Question

我在Python 2中工作，我有一个包含emojis以及其他unicode字符的字符串。我需要将其转换为列表，其中列表中的每个条目都是单个字符/表情符号。

x = u'xyz'
char_list = [c for c in x]

所需的输出是：

['', '', 'x', 'y', 'z', '', '']

实际输出是：

[u'\ud83d', u'\ude18', u'\ud83d', u'\ude18', u'x', u'y', u'z', u'\ud83d', u'\ude0a', u'\ud83d', u'\ude0a']

如何实现所需的输出？

Answer 1

首先，在Python2中，您需要使用Unicode字符串（u'<...>'）将Unicode字符视为Unicode字符。如果您想使用字符本身而不是源代码中的\UXXXXXXXX表示，请correct source encoding。

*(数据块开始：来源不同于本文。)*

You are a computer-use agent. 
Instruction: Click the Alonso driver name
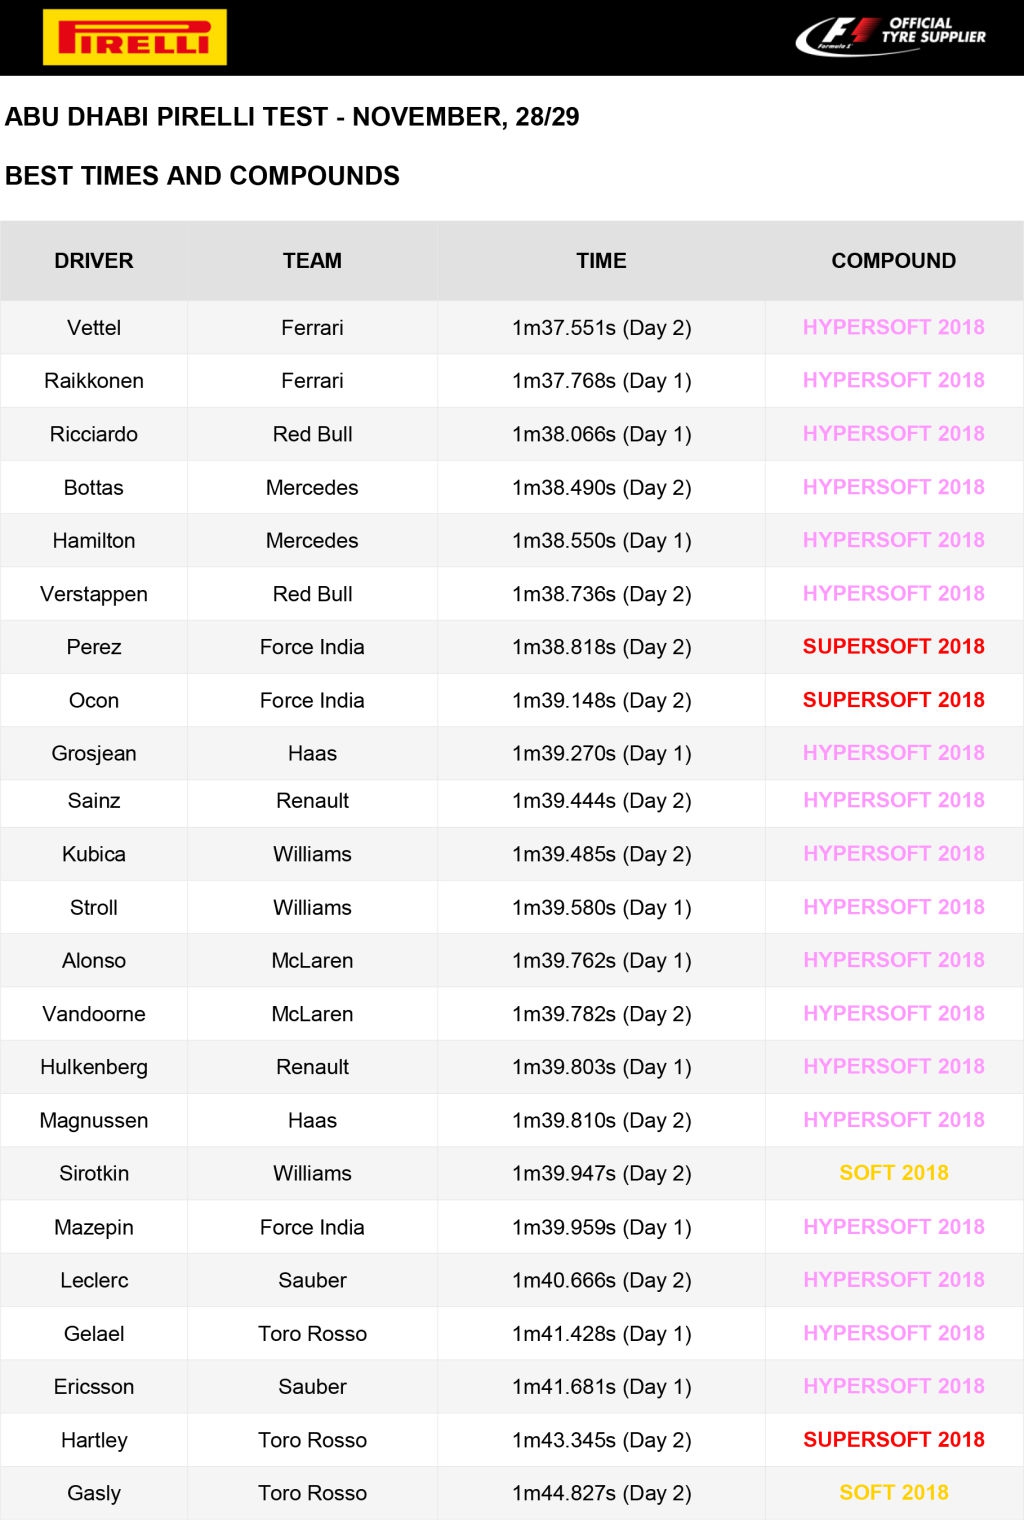(94, 961)
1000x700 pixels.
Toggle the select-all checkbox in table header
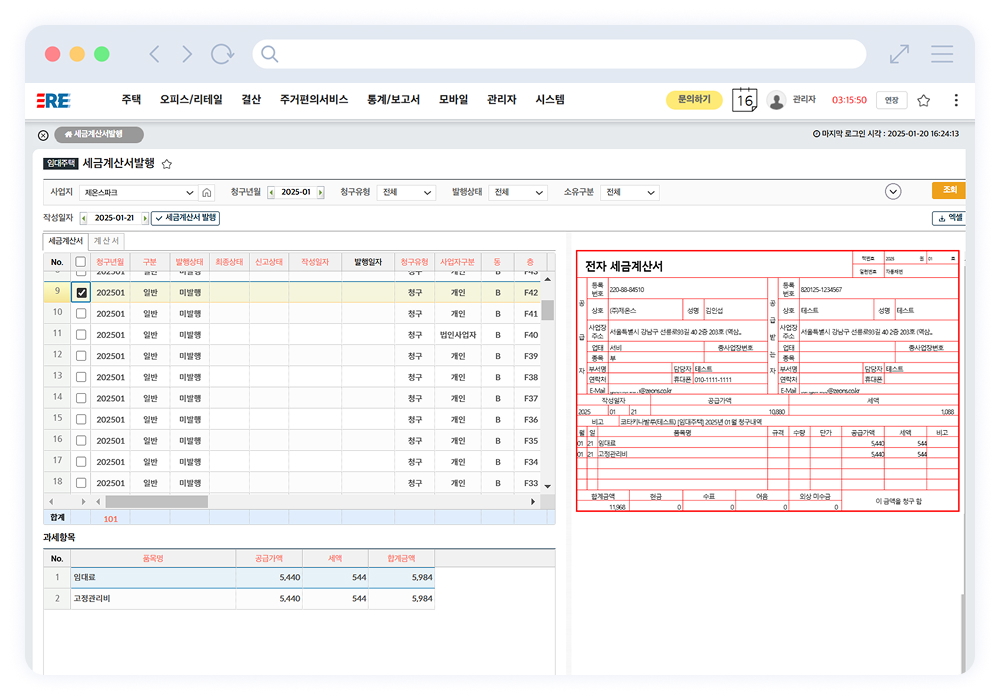pos(81,262)
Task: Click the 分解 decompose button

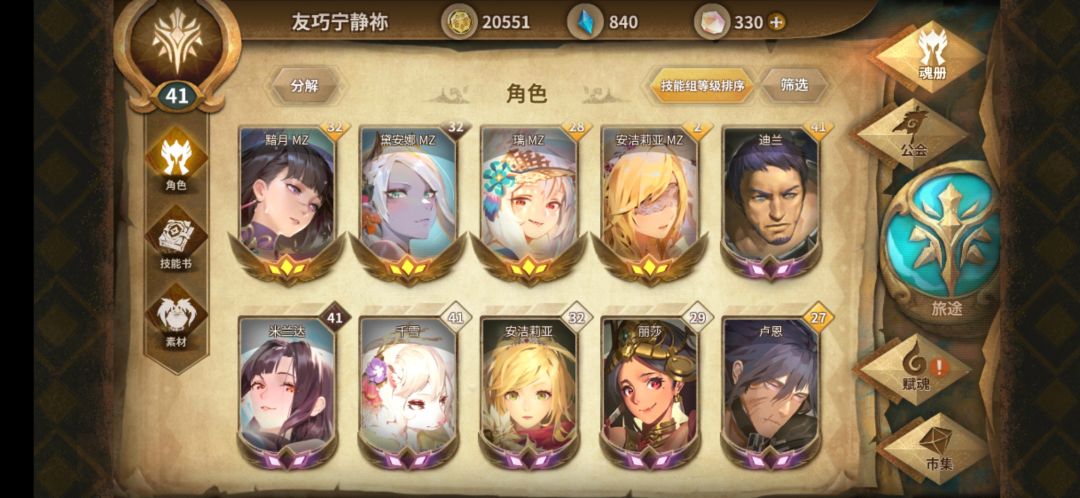Action: coord(304,86)
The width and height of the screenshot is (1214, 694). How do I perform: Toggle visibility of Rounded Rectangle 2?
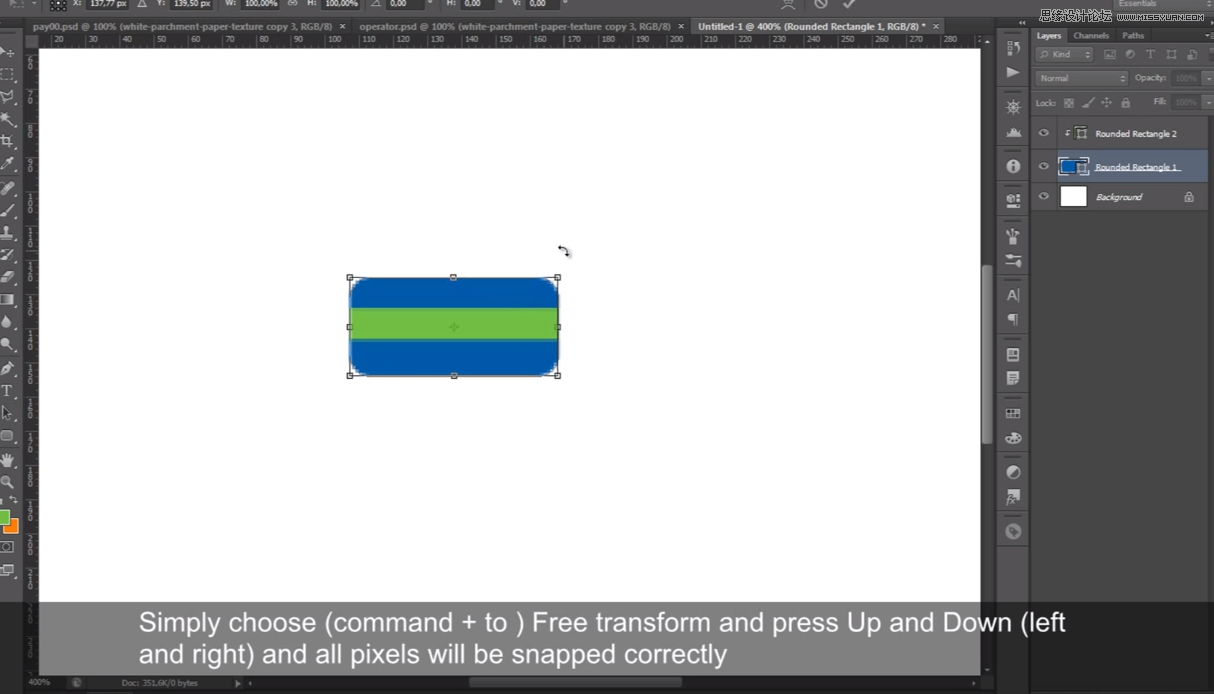1043,133
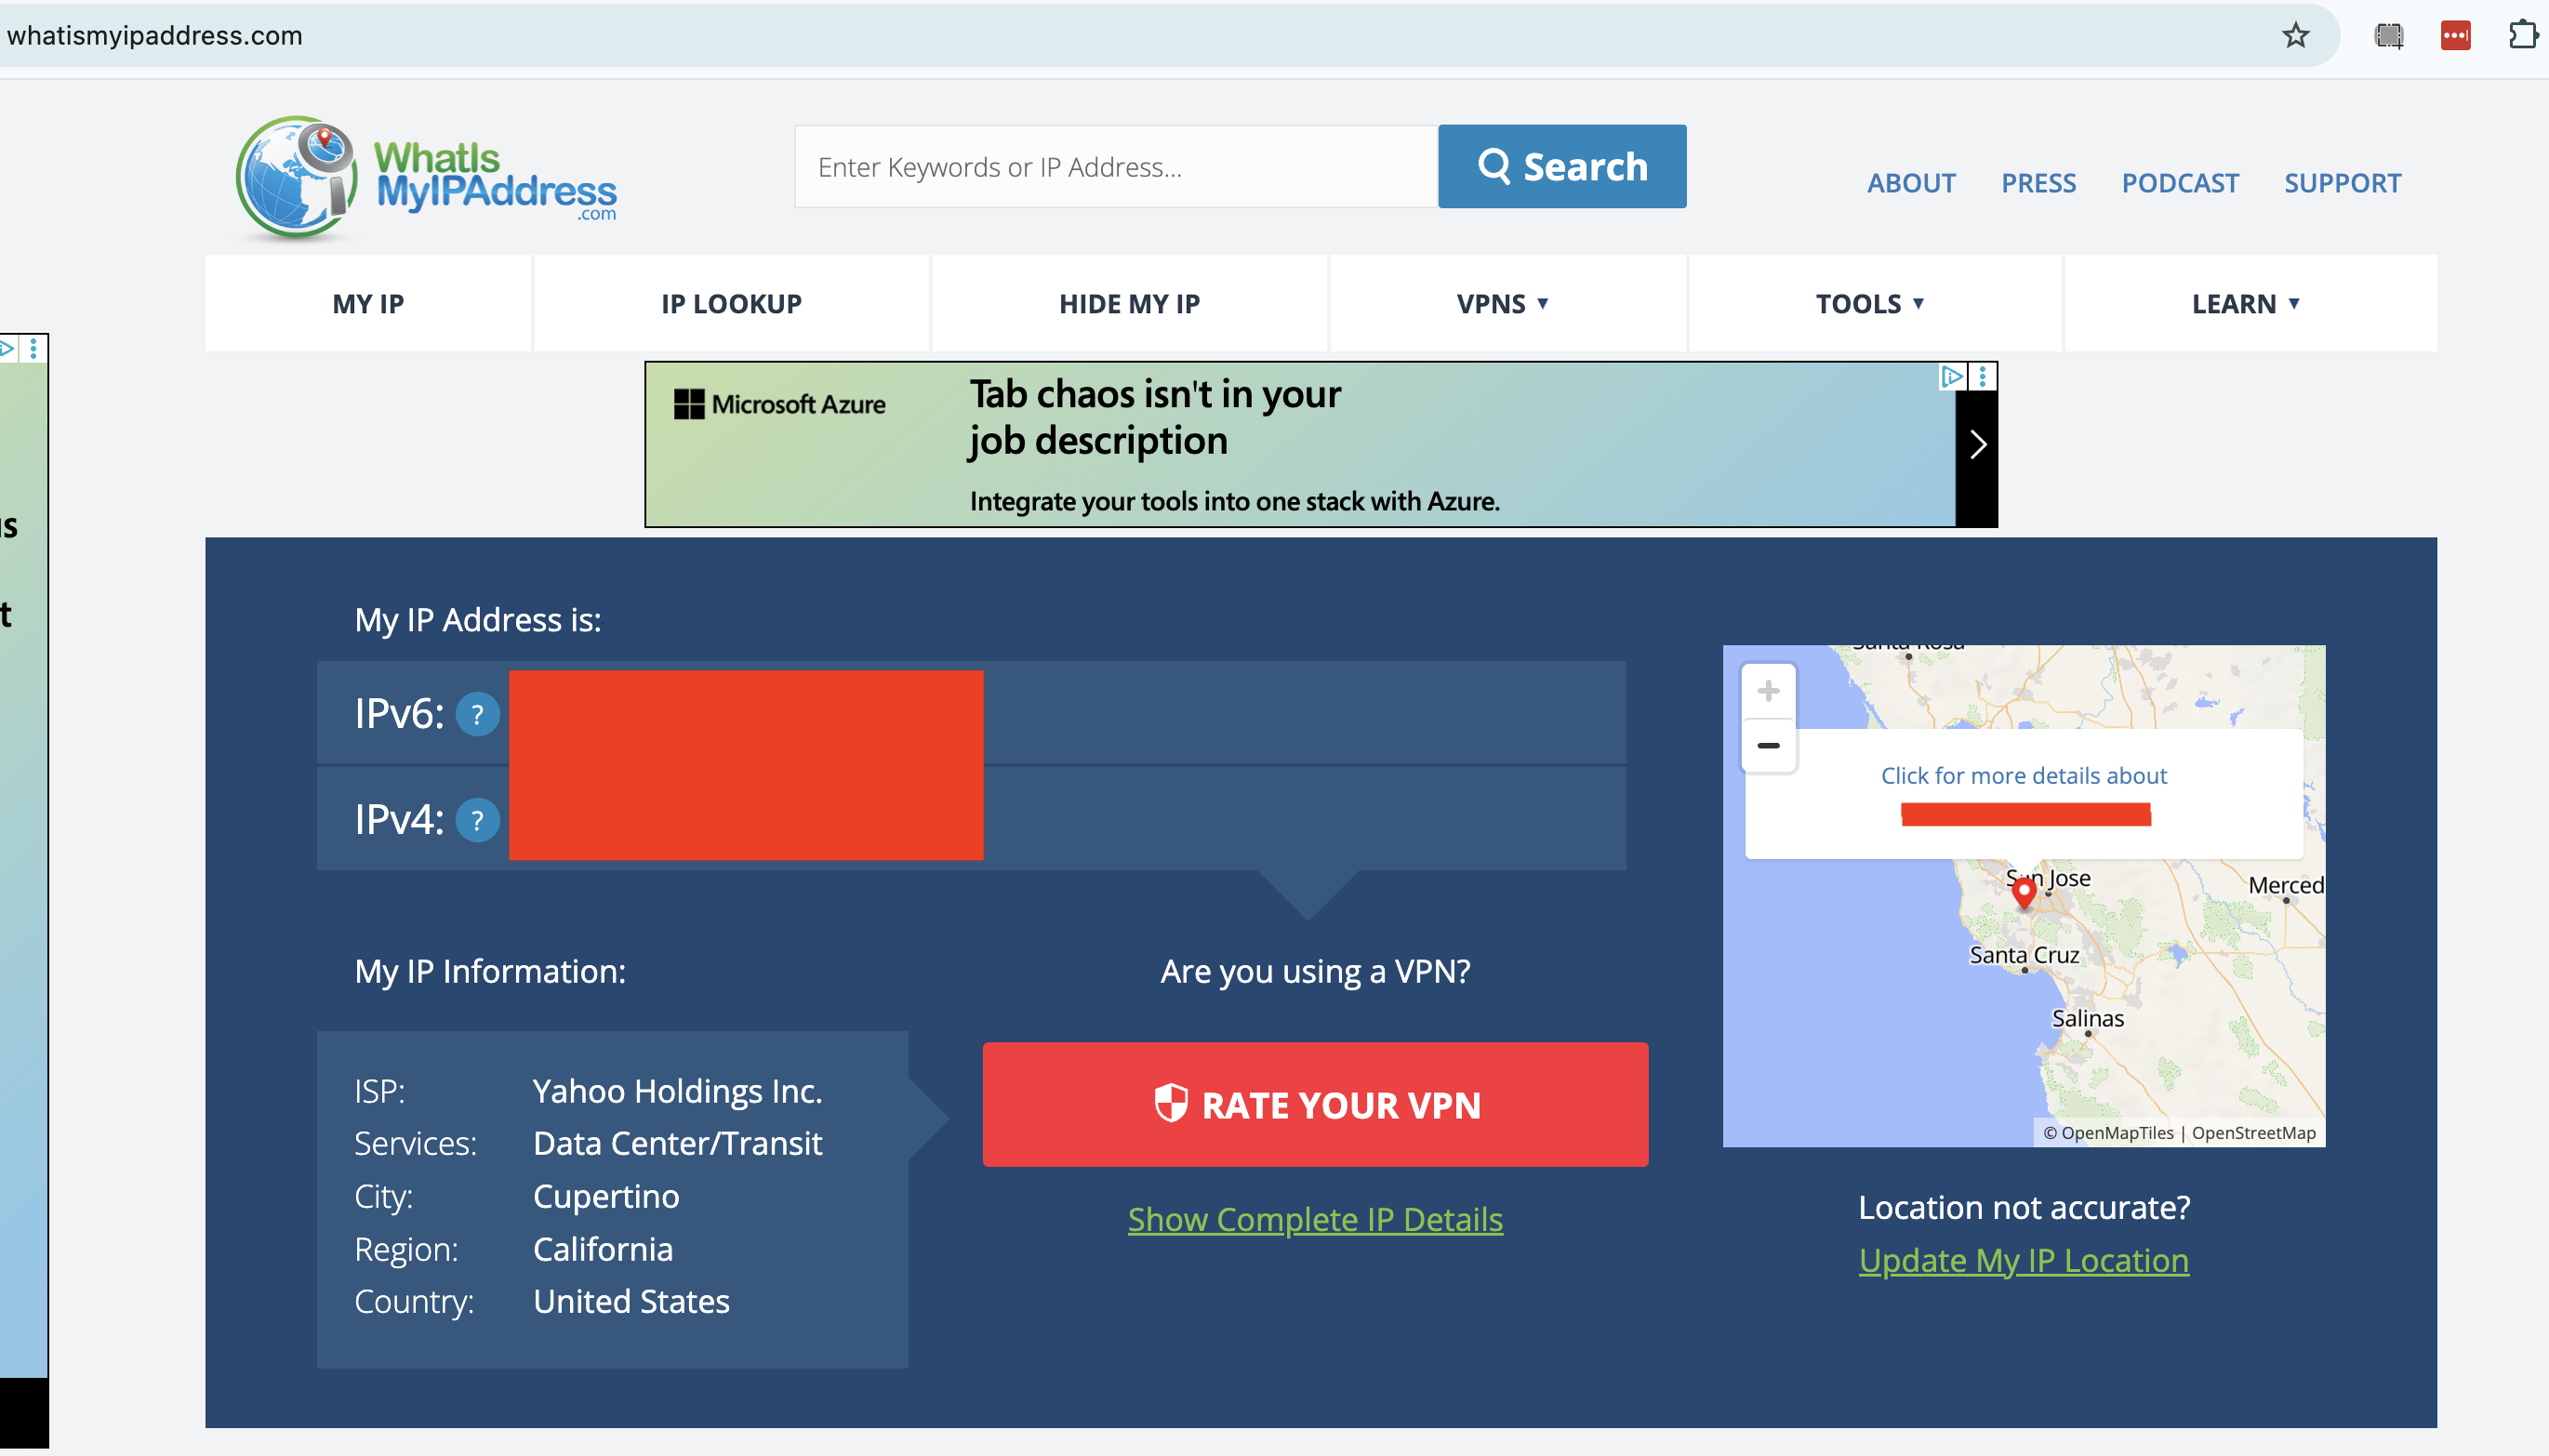Expand the VPNS dropdown menu
The width and height of the screenshot is (2549, 1456).
pos(1502,303)
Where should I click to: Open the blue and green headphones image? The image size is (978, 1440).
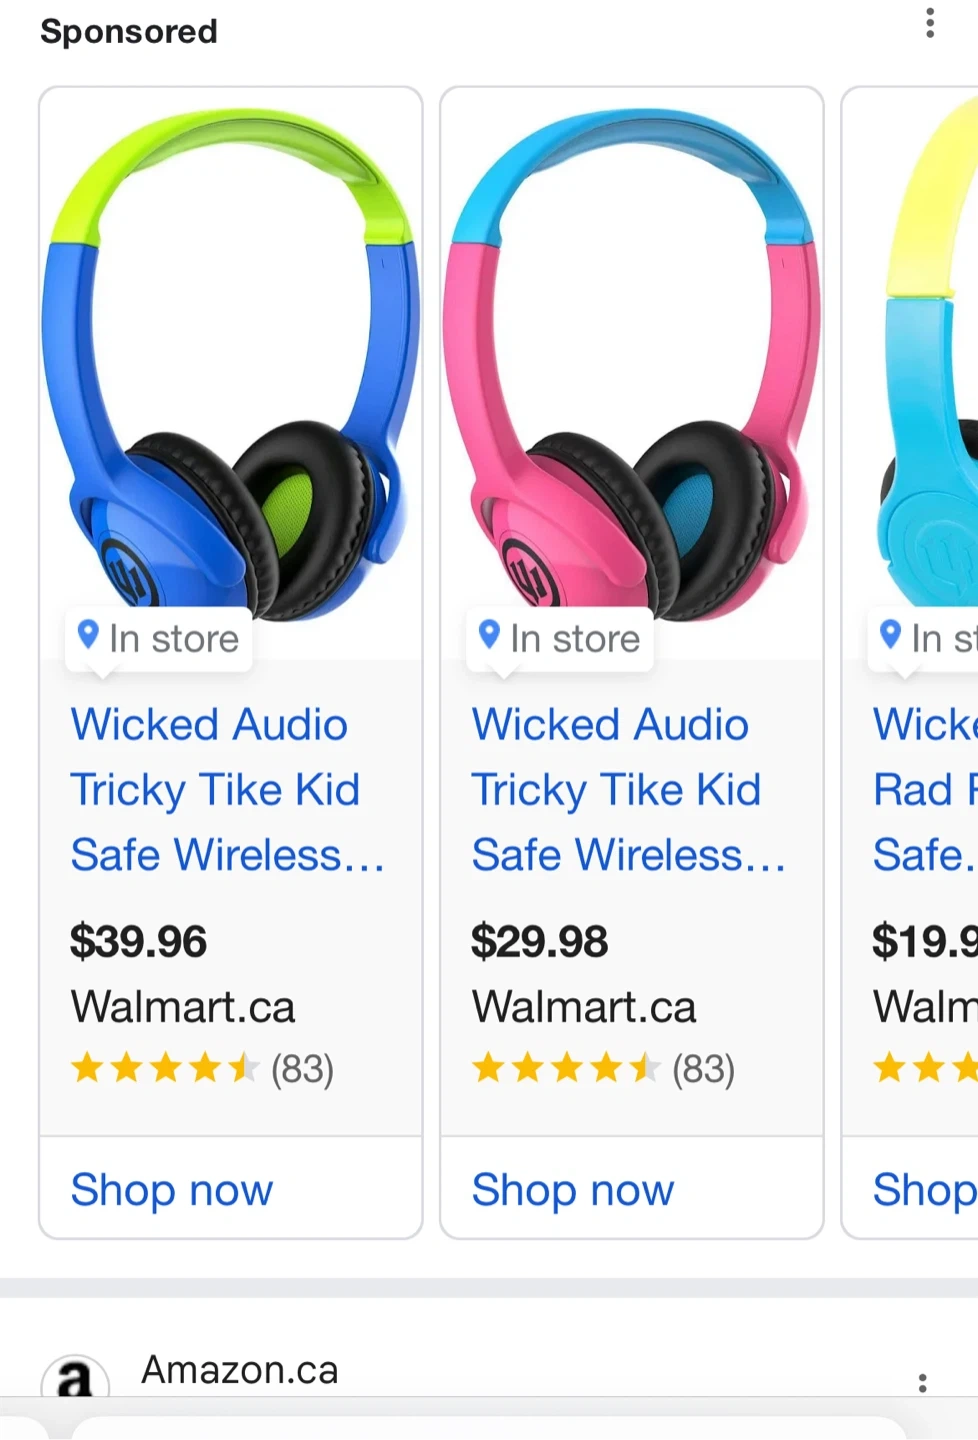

现在，根据Python: getting correct string length when it contains surrogate pairs和Python returns length of 2 for single Unicode character string，在Python2“narrow”版本中（使用sys.maxunicode==65535），32位Unicode字符表示为surrogate pairs，这是对字符串函数不透明。这只在3.3（PEP0393）中修复。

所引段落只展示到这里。